| Stated task |
Render every row below as a numbered list, omitting blank lines.

(Dataset items)
#####

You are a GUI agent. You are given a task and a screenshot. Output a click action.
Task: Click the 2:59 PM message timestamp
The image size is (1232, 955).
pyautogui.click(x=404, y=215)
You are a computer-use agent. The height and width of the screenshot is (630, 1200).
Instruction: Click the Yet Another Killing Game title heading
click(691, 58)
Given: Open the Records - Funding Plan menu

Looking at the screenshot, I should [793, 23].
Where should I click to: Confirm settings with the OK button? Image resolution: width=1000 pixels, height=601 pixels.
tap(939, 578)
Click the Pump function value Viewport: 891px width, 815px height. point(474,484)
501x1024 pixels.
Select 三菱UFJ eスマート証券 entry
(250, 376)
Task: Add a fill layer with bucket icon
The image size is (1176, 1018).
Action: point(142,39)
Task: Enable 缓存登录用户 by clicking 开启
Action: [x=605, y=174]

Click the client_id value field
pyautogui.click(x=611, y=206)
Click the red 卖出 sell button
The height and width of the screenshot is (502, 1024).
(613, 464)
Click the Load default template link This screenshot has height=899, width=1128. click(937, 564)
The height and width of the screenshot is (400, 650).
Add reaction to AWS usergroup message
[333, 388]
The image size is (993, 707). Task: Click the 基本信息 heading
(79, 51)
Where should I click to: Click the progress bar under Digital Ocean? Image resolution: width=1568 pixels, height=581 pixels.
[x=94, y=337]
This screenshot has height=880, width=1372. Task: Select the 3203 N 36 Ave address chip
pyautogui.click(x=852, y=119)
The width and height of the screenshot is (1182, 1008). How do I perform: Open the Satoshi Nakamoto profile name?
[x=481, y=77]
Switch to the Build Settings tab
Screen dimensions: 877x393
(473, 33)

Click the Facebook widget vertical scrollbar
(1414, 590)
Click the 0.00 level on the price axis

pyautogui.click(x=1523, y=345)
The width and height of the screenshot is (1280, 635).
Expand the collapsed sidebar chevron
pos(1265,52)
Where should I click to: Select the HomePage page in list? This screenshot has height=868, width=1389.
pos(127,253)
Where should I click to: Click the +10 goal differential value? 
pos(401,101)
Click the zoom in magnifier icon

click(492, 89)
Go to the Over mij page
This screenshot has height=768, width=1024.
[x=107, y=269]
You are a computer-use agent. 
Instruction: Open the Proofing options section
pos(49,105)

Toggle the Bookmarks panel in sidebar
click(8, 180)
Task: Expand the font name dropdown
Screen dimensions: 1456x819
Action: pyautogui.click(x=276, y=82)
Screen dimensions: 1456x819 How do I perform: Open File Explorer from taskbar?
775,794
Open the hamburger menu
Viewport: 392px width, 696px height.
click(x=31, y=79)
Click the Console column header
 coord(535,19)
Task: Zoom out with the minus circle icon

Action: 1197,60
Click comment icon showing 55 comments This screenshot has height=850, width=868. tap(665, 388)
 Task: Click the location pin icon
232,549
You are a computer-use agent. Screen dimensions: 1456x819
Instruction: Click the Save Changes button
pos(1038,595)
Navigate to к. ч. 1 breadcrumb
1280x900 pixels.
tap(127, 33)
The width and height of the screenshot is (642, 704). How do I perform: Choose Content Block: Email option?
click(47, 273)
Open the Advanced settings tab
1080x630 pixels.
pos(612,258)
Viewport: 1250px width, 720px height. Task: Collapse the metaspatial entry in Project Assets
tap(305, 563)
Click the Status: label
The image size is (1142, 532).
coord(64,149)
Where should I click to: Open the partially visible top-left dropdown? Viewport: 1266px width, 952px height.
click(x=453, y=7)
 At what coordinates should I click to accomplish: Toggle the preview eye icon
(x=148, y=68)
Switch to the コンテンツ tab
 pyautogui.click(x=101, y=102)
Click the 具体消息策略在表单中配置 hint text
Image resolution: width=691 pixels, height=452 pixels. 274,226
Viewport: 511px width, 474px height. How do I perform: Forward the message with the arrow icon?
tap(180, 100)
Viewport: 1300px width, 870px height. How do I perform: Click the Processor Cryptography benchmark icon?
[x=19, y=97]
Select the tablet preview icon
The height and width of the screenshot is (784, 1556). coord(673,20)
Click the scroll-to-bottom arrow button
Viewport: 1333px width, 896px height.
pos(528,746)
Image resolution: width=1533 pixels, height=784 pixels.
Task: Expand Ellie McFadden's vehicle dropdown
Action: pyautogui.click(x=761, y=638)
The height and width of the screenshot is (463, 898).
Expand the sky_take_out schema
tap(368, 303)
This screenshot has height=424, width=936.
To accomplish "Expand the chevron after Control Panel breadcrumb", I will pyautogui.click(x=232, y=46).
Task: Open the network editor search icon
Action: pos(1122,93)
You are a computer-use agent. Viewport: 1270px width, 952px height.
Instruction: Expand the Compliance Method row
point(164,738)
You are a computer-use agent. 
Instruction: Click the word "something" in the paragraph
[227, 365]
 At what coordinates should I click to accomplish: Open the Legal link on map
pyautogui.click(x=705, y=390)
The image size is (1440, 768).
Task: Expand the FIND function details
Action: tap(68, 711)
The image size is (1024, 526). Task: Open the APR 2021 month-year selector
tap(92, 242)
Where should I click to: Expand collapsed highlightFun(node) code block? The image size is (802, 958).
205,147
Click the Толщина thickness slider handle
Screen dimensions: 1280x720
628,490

#####

| Exercise solution |
1. You are a GUI agent. You are given a task and a screenshot. Output a click action.
2. Task: Click the 2:59 PM message timestamp
3. The image size is (1232, 955).
4. pyautogui.click(x=404, y=215)
5. You are a computer-use agent. The height and width of the screenshot is (630, 1200).
6. Instruction: Click the Yet Another Killing Game title heading
7. click(691, 58)
8. Given: Open the Records - Funding Plan menu
9. Looking at the screenshot, I should [793, 23].
10. Where should I click to: Confirm settings with the OK button? Image resolution: width=1000 pixels, height=601 pixels.
11. tap(939, 578)
12. Click the Pump function value Viewport: 891px width, 815px height. point(474,484)
13. 501x1024 pixels.
14. Select 三菱UFJ eスマート証券 entry
15. (250, 376)
16. Task: Add a fill layer with bucket icon
17. The image size is (1176, 1018).
18. Action: point(142,39)
19. Task: Enable 缓存登录用户 by clicking 开启
20. Action: [x=605, y=174]
21. Click the client_id value field
22. pyautogui.click(x=611, y=206)
23. Click the red 卖出 sell button
24. The height and width of the screenshot is (502, 1024).
25. (613, 464)
26. Click the Load default template link This screenshot has height=899, width=1128. click(937, 564)
27. The height and width of the screenshot is (400, 650).
28. Add reaction to AWS usergroup message
29. [333, 388]
30. The image size is (993, 707). Task: Click the 基本信息 heading
31. (79, 51)
32. Where should I click to: Click the progress bar under Digital Ocean? Image resolution: width=1568 pixels, height=581 pixels.
33. [x=94, y=337]
34. This screenshot has height=880, width=1372. Task: Select the 3203 N 36 Ave address chip
35. pyautogui.click(x=852, y=119)
36. The width and height of the screenshot is (1182, 1008). How do I perform: Open the Satoshi Nakamoto profile name?
37. [x=481, y=77]
38. Switch to the Build Settings tab
39. Screen dimensions: 877x393
40. (473, 33)
41. Click the Facebook widget vertical scrollbar
42. (1414, 590)
43. Click the 0.00 level on the price axis
44. pyautogui.click(x=1523, y=345)
45. The width and height of the screenshot is (1280, 635).
46. Expand the collapsed sidebar chevron
47. pos(1265,52)
48. Where should I click to: Select the HomePage page in list? This screenshot has height=868, width=1389.
49. pos(127,253)
50. Where should I click to: Click the +10 goal differential value? 
51. pos(401,101)
52. Click the zoom in magnifier icon
53. click(492, 89)
54. Go to the Over mij page
55. This screenshot has height=768, width=1024.
56. [x=107, y=269]
57. You are a computer-use agent. 
58. Instruction: Open the Proofing options section
59. pos(49,105)
60. Toggle the Bookmarks panel in sidebar
61. click(8, 180)
62. Task: Expand the font name dropdown
63. Screen dimensions: 1456x819
64. Action: pyautogui.click(x=276, y=82)
65. Screen dimensions: 1456x819 How do I perform: Open File Explorer from taskbar?
66. 775,794
67. Open the hamburger menu
68. Viewport: 392px width, 696px height.
69. click(x=31, y=79)
70. Click the Console column header
71.  coord(535,19)
72. Task: Zoom out with the minus circle icon
73. Action: 1197,60
74. Click comment icon showing 55 comments This screenshot has height=850, width=868. tap(665, 388)
75.  Task: Click the location pin icon
76. 232,549
77. You are a computer-use agent. Screen dimensions: 1456x819
78. Instruction: Click the Save Changes button
79. pos(1038,595)
80. Navigate to к. ч. 1 breadcrumb
81. 1280x900 pixels.
82. tap(127, 33)
83. The width and height of the screenshot is (642, 704). How do I perform: Choose Content Block: Email option?
84. click(47, 273)
85. Open the Advanced settings tab
86. 1080x630 pixels.
87. pos(612,258)
88. Viewport: 1250px width, 720px height. Task: Collapse the metaspatial entry in Project Assets
89. tap(305, 563)
90. Click the Status: label
91. The image size is (1142, 532).
92. coord(64,149)
93. Where should I click to: Open the partially visible top-left dropdown? Viewport: 1266px width, 952px height.
94. click(x=453, y=7)
95.  At what coordinates should I click to accomplish: Toggle the preview eye icon
96. (x=148, y=68)
97. Switch to the コンテンツ tab
98.  pyautogui.click(x=101, y=102)
99. Click the 具体消息策略在表单中配置 hint text
100. Image resolution: width=691 pixels, height=452 pixels. 274,226
101. Viewport: 511px width, 474px height. How do I perform: Forward the message with the arrow icon?
102. tap(180, 100)
103. Viewport: 1300px width, 870px height. How do I perform: Click the Processor Cryptography benchmark icon?
104. [x=19, y=97]
105. Select the tablet preview icon
106. The height and width of the screenshot is (784, 1556). coord(673,20)
107. Click the scroll-to-bottom arrow button
108. Viewport: 1333px width, 896px height.
109. pos(528,746)
110. Image resolution: width=1533 pixels, height=784 pixels.
111. Task: Expand Ellie McFadden's vehicle dropdown
112. Action: pyautogui.click(x=761, y=638)
113. The height and width of the screenshot is (463, 898).
114. Expand the sky_take_out schema
115. tap(368, 303)
116. This screenshot has height=424, width=936.
117. To accomplish "Expand the chevron after Control Panel breadcrumb", I will pyautogui.click(x=232, y=46).
118. Task: Open the network editor search icon
119. Action: pos(1122,93)
120. You are a computer-use agent. Viewport: 1270px width, 952px height.
121. Instruction: Expand the Compliance Method row
122. point(164,738)
123. You are a computer-use agent. 
124. Instruction: Click the word "something" in the paragraph
125. [227, 365]
126.  At what coordinates should I click to accomplish: Open the Legal link on map
127. pyautogui.click(x=705, y=390)
128. The image size is (1440, 768).
129. Task: Expand the FIND function details
130. Action: tap(68, 711)
131. The image size is (1024, 526). Task: Open the APR 2021 month-year selector
132. tap(92, 242)
133. Where should I click to: Expand collapsed highlightFun(node) code block? The image size is (802, 958).
134. 205,147
135. Click the Толщина thickness slider handle
136. Screen dimensions: 1280x720
137. 628,490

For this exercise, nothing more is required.